GBase 8a的SELECT语句支持使用START WITH...CONNECT BY语句实现分级查询。
1.相关概念
在使用START WITH...CONNECT BY语句前,请先了解以下概念。
数据源:单物理表、单逻辑表或单个视图。
迭代种子:START WITH指定的过滤条件,基于数据源过滤出来的数据称为迭代种子,迭代种子都是根节点,如果省略START WITH,那么所有数据源都是根节点。
迭代关系:CONNECT BY指定的关联条件,父子节点之间通过迭代关系进行关联。
分级查询:基于迭代种子和数据源,根据迭代关系遍历数据,称为分级查询,也称树形查询或层次查询。即,基于START WITH指定的根节点和原始表数据,根据CONNECT BY指定的关系遍历数据
环路:如果一个节点的子孙节点同时又是该节点的祖先节点,称为存在环路。
兄弟间排序:按KEY值顺序遍历数据,遍历规则是树的深度优先遍历中的先序遍历。
伪列:伪列并不存储在表中,但是它的行为却类似于表中的字段,可以基于伪列做查询操作,但不能更新伪列;伪列也可以理解为没有参数的函数,区别是:基于不同的行,伪列的值一般是不同的。
集:某些特定数据集合,如父节点集是指当前层的上层节点数据集合,子节点集是指当前层的数据集合,祖先节点集是指当前层的所有祖先节点组成的数据集合。
2. 执行原理
遍历表中的每条记录,对比是否满足START WITH后的条件,如果不满足则继续下一条,如果满足则以该记录为根节点,然后递归寻找该节点下的子节点,查找条件是CONNECT BY后面指定的条件。
3. 语法格式
SELECT column_list|[LEVEL]
FROM single_table | view
[WHERE ...]
[hierarchical_clause]
[GROUP BY ...]
[ORDER [SIBLINGS] BY ...]
hierarchical_clause:
[START WITH <conditions>] CONNECT BY <connect_conditions>
| CONNECT
BY <connect_conditions> [START WITH <conditions>]
[ORDER
SIBLINGS BY {col_name | expr | position} [ASC | DESC] , ...]
PRIOR expr1 op expr2
|
expr1 op PRIOR expr2
|
expr op connect_condition
|
expr
LEVEL:可选关键字,表示等级。
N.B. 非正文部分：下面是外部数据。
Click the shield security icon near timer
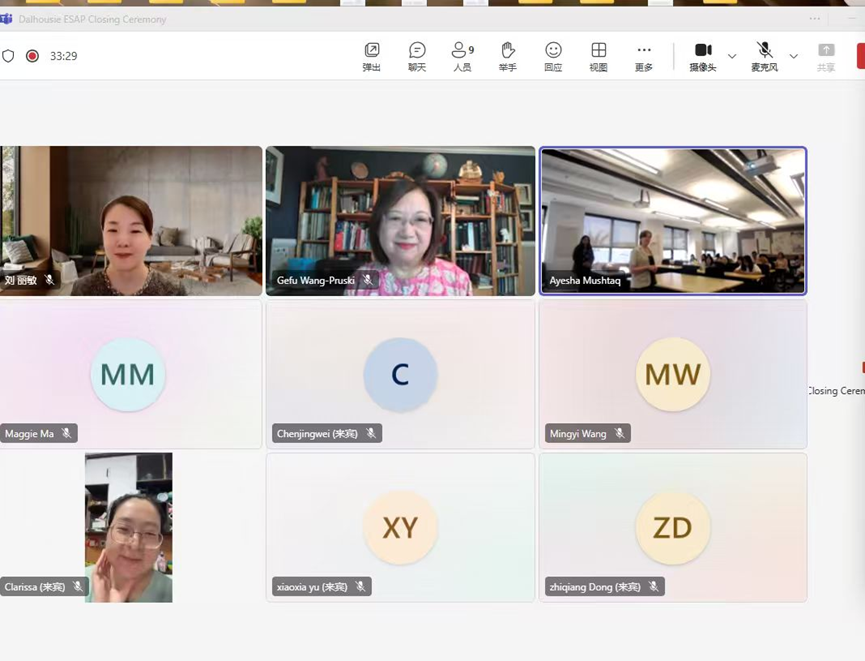The height and width of the screenshot is (661, 865). [9, 56]
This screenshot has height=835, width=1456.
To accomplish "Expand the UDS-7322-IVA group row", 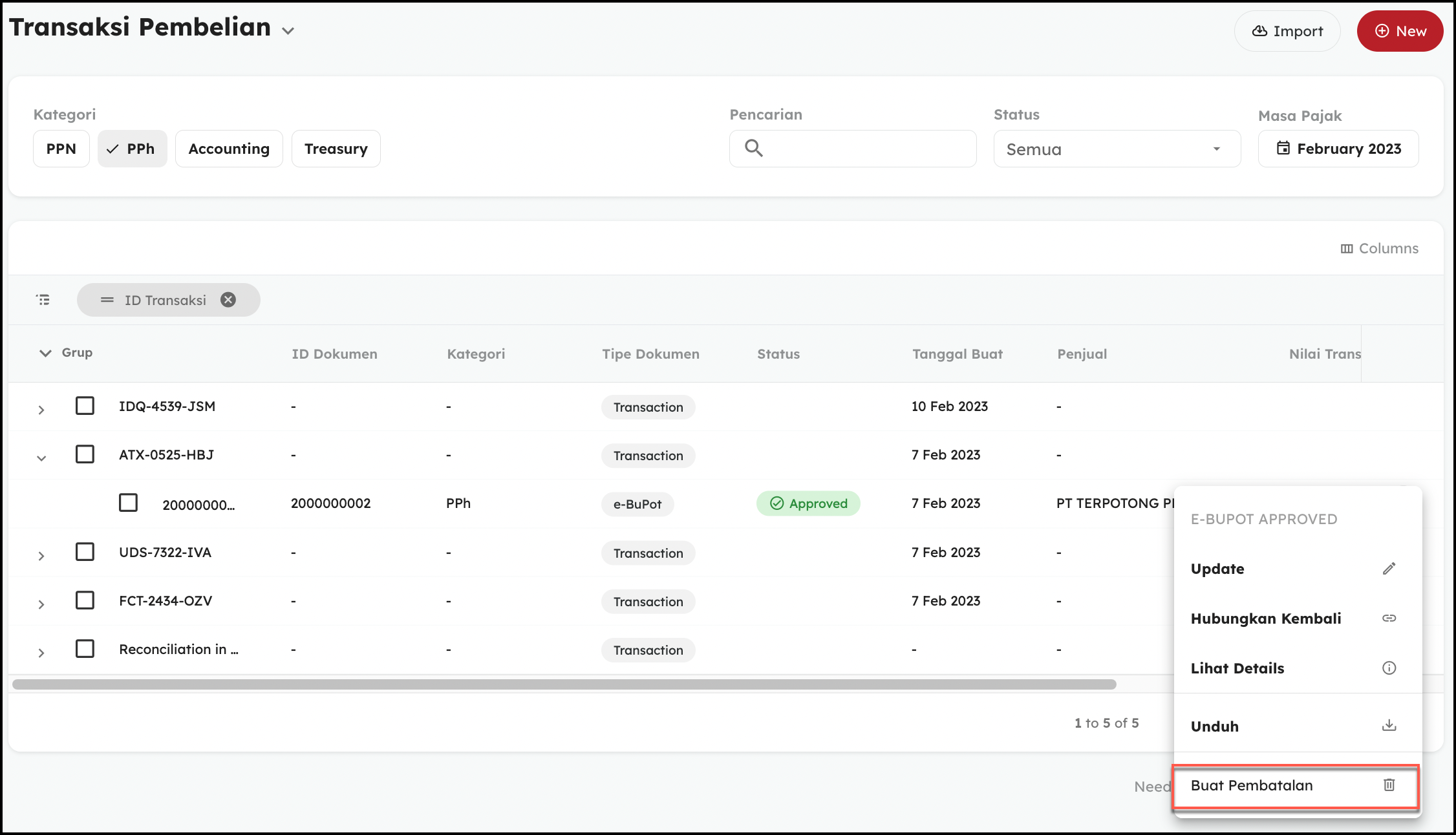I will [41, 556].
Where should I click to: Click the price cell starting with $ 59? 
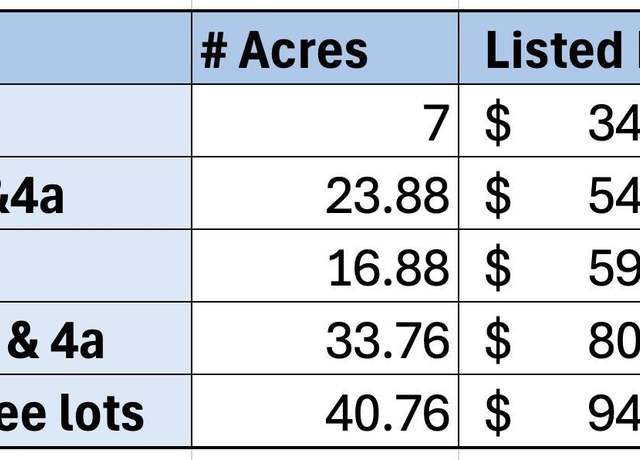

即该节点在树中的层数,根节点为第一层,level为1
WHERE:根据CONNECT BY
<connect_conditions> START WITH<connect_conditions>选择出来的记录进行过滤,是针对单条记录的过滤。
WHERE条件限制查询返回的行。
hierarchical_clause中参数说明如下:
START WITH <conditions>:START WITH表示开始的记录,限定作为搜索起始点的条件,如果是自上而下的搜索则是限定作为根节点的条件,如果是自下而上的搜索则是限定作为叶子节点的条件。
CONNECT BY <conditions>:这里执行的过滤会把符合条件的记录及其下所有子节点都过滤掉。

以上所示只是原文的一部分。